- HOW TO COMPLETE THIS TASK -
From the entries, filter out every line that lacks "will" and copy the rest.

- INPUT DATA -
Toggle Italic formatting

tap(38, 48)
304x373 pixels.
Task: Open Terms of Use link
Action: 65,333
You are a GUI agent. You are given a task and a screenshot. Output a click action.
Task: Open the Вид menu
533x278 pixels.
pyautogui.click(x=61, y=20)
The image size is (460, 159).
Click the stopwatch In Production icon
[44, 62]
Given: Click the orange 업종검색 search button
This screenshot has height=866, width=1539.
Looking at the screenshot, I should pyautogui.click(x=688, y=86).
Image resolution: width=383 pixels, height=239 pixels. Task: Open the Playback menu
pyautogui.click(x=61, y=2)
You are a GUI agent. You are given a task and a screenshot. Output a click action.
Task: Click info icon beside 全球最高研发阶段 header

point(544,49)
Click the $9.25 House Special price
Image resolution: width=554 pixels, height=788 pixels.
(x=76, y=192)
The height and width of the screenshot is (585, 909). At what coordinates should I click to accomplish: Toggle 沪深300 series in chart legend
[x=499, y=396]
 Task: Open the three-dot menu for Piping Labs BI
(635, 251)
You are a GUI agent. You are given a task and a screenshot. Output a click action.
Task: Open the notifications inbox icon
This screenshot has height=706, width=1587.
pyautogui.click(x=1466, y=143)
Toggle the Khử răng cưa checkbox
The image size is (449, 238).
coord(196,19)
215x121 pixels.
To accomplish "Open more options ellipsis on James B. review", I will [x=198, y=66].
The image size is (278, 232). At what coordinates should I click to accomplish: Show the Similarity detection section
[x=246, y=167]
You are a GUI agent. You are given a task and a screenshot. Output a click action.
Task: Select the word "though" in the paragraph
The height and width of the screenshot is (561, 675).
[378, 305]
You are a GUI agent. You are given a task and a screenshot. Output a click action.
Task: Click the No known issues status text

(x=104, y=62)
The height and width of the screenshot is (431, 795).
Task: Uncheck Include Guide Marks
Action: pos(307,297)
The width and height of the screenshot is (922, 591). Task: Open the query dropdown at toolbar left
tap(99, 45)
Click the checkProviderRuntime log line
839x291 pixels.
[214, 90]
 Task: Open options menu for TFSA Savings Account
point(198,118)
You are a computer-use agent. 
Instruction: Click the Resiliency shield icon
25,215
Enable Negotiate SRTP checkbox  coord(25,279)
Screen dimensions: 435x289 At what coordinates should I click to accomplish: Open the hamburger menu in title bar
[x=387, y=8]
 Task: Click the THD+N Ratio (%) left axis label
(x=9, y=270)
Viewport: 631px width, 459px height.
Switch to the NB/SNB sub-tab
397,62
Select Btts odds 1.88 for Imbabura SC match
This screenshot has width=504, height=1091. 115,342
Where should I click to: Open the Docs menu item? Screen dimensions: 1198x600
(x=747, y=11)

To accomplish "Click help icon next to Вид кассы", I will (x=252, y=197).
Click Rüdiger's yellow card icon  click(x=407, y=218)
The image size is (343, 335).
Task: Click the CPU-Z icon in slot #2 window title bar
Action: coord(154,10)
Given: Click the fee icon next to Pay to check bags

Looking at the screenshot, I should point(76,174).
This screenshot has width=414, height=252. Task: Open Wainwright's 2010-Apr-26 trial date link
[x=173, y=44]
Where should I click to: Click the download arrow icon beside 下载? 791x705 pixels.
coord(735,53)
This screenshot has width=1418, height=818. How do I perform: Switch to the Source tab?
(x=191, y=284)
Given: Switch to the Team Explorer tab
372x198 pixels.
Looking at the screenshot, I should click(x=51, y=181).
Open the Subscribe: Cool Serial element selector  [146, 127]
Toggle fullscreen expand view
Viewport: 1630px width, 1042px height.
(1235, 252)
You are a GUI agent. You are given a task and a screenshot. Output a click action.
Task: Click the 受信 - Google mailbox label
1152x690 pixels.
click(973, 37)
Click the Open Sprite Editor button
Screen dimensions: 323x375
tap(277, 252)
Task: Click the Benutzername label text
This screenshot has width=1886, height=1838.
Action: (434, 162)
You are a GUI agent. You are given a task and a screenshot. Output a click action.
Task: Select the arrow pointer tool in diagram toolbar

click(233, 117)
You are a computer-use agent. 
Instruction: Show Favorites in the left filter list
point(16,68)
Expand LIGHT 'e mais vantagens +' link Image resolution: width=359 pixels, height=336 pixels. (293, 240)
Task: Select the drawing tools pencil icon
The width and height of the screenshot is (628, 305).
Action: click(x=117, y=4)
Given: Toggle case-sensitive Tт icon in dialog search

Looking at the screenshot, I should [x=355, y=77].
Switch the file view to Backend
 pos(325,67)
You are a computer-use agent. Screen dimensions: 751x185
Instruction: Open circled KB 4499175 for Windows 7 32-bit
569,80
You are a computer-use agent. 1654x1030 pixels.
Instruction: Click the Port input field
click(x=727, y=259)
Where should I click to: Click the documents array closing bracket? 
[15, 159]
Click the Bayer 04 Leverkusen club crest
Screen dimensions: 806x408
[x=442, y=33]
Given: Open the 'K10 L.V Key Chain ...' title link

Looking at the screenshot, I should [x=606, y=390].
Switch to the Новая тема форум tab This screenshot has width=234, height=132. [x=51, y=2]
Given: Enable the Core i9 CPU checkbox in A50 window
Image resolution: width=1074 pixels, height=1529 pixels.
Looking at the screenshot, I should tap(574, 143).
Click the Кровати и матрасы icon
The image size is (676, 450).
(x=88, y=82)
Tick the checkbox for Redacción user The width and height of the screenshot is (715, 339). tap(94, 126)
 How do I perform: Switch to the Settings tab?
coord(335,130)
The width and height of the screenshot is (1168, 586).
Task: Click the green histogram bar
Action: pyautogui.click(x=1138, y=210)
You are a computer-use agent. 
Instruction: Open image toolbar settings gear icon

- RESULT FOR THIS EXERCISE -
To accomplish "Open more options ellipsis on James B. review", I will [x=198, y=66].
To accomplish "Click help icon next to Вид кассы", I will (x=252, y=197).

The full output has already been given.